> WHAT TO WORK ON: In the entries, find all lines that hold the word "agent" and copy them.

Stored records
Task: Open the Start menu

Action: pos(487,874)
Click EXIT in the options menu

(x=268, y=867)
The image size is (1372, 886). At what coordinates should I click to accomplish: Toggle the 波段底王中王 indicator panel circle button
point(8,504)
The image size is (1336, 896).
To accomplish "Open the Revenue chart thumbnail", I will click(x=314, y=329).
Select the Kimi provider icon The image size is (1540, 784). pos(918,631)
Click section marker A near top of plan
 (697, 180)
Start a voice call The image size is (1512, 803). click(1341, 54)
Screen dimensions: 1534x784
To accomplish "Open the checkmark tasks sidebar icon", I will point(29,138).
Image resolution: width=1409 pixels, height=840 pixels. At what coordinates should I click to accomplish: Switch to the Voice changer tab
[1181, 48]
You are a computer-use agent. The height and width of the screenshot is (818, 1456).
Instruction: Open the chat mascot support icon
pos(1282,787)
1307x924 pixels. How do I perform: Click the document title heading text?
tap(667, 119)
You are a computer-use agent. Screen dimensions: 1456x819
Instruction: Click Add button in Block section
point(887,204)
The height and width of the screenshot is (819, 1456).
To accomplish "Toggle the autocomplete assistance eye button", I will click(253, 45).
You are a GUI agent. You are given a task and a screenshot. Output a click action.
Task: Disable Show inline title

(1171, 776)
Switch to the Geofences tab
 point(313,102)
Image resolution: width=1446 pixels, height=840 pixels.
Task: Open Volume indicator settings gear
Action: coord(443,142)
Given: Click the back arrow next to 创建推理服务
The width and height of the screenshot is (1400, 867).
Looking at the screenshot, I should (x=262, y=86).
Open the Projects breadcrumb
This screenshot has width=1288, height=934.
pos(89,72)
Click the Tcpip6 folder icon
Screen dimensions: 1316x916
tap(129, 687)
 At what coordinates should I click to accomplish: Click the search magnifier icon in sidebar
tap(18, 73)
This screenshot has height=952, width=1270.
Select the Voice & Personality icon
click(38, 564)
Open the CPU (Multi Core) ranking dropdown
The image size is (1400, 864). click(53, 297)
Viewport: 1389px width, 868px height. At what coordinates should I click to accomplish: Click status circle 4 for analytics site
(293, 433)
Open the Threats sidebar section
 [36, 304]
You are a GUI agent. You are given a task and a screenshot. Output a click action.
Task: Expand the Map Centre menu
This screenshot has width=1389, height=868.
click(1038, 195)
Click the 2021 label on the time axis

> EXPECTED OUTPUT:
You are a computer-use agent. The height and width of the screenshot is (818, 1456).
You are a computer-use agent. Screen dimensions: 1456x819
You are a GUI agent. You are given a task and a screenshot. Output a click action.
You are a GUI agent. You are given a task and a screenshot. Output a click action.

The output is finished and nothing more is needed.